The Offering may constitute a related party transaction within the meaning of TSX Venture Exchange Policy 5.9 and Multilateral Instrument 61-101 – Protection of Minority Security Holders in Special Transactions (“MI 61-101“) as insiders of the Company may subscribe for 1,300,00 Units pursuant to the Offering. The Company is relying on the exemptions from the valuation and minority shareholder approval requirements of MI 61-101 contained in sections 5.5(b) and 5.7(1)(a) of MI 61-101, as the Company is not listed on a specified market and the fair market value of the participation in the Offering by the insider does not exceed 25% of the market capitalization of the Company in accordance with MI 61-101. The Company will file a material change report in respect of the related party transaction at least 21 days before the closing of the of the Offering.

This press release does not constitute an offer to sell or a solicitation of an offer to buy the securities in the United States.
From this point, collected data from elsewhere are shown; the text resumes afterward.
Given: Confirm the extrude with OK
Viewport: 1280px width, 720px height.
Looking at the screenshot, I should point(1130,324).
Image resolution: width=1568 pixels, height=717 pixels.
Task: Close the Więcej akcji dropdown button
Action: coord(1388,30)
The securities have not been and will not be registered under the United States Securities Act of 1933, as amended (the “U.S. Securities Act“) or any state securities laws and may not be offered or sold within the United States or to U.S. Persons as defined under applicable United States securities laws unless registered under the U.S. Securities Act and applicable state securities laws or an exemption from such registration is available.

On Behalf of the Board of Directors

Scott Kelly
Director and CEO
+1 416 998 4714

Neither TSX Venture Exchange nor its Regulation Services Provider (as that term is defined in policies of the TSX Venture Exchange) accepts responsibility for the adequacy or accuracy of this release.

This news release includes certain “forward-looking statements” within the meaning of that phrase under Canadian securities laws. Without limitation, statements regarding future plans and objectives of the Company are forward-looking statements that involve various degrees of risk. Forward-looking statements reflect management’s current views with respect to possible future events and conditions and, by their nature, are based on management’s beliefs and assumptions and subject to known and unknown risks and uncertainties, both general and specific to the Company. Although the Company believes the expectations expressed in such forward-looking statements are reasonable, such statements are not guarantees of future performance and actual results or developments may differ materially from those in our forward-looking statements. The following are important factors that could cause the Company’s actual results to differ materially from those expressed or implied by such forward-looking statements: general market conditions, the uncertainty of future profitability and the uncertainty of access to additional capital. Additional information regarding the material factors and assumptions that were applied in making these forward-looking statements as well as the various risks and uncertainties facing the Company are described in greater detail in the “Risk Factors” section of the Company’s annual Management’s Discussion and Analysis and other continuous disclosure documents filed with the Canadian securities regulatory authorities which are available at www.sedar.com. The Company undertakes no obligation to update forward-looking information except as required by applicable law. The reader is cautioned not to place undue reliance on and the Company relies on litigation protection for forward-looking statements.